La regidora resultó gravemente herida por disparos en varias partes del cuerpo y fue trasladada a un hospital en California, Estados Unidos, donde su estado se reporta como crítico. La violencia contra funcionarios públicos en México sigue siendo una constante preocupante, y este caso evidencia la vulnerabilidad de quienes representan a la ciudadanía en regiones con altos índices de inseguridad.
Jesús Pereida, esposo de la regidora, falleció en el lugar.

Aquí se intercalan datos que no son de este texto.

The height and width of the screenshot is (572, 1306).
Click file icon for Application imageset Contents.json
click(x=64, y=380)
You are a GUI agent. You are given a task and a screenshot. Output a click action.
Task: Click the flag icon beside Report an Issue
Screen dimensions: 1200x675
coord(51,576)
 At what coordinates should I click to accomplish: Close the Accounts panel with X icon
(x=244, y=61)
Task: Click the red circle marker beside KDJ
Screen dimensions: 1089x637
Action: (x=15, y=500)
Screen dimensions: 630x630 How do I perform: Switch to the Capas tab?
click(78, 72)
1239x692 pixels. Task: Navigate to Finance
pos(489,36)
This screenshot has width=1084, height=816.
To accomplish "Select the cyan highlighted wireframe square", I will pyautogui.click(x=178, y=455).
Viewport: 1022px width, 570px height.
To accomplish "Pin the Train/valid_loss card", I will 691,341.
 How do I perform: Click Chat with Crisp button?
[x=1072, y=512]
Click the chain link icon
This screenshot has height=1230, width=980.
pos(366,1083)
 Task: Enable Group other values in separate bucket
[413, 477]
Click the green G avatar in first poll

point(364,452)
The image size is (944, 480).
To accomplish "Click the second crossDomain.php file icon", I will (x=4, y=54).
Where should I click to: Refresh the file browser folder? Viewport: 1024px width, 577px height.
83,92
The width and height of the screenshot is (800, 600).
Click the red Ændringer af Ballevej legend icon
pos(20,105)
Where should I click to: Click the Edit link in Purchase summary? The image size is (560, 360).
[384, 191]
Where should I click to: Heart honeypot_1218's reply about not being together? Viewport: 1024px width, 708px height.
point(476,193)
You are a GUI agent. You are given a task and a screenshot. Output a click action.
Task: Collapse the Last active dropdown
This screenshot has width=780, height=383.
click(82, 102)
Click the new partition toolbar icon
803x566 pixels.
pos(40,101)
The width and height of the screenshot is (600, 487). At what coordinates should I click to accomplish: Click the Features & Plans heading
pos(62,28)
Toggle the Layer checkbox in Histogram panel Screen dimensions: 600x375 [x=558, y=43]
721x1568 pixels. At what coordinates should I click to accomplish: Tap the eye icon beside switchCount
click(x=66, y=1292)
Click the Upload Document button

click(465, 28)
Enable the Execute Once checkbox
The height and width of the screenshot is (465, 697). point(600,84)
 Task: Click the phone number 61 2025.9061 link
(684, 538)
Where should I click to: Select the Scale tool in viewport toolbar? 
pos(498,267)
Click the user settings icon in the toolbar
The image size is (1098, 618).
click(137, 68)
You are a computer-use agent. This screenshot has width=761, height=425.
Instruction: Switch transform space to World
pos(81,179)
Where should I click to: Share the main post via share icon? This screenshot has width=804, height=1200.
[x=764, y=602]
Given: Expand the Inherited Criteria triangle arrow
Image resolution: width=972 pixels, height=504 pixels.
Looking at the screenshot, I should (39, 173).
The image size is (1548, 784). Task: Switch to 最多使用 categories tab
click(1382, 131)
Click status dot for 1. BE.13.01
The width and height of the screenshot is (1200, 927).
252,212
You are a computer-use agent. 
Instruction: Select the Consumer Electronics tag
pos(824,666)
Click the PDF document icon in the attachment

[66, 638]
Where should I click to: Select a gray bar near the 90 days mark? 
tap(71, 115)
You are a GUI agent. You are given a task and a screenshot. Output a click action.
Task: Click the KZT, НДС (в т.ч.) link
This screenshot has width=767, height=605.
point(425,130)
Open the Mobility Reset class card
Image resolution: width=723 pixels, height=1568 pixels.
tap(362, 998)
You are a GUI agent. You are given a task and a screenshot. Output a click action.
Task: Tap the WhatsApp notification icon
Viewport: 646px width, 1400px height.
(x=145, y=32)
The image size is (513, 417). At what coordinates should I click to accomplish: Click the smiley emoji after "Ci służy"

Pereida tenía una trayectoria en cargos de seguridad pública, habiendo sido asesor de seguridad en la administración federal anterior y desempeñado funciones en coordinación y estrategia en los gobiernos municipales de Tijuana y Tecate.
La agresión contra la familia de la edil morenista refleja la persistencia de la violencia política en el país, un fenómeno que demanda respuestas contundentes del Estado para garantizar la protección de servidores públicos y sus familias.
Este atentado se suma a un contexto nacional donde la inseguridad limita la participación política y el ejercicio democrático, especialmente en zonas fronterizas como Baja California. La atención médica en Estados Unidos para la regidora también pone en evidencia las deficiencias en el sistema de salud local para atender emergencias de alta complejidad.
En un país que avanza hacia la inclusión y la defensa de derechos civiles, la protección de quienes representan a la sociedad debe ser una prioridad ineludible para el Estado mexicano.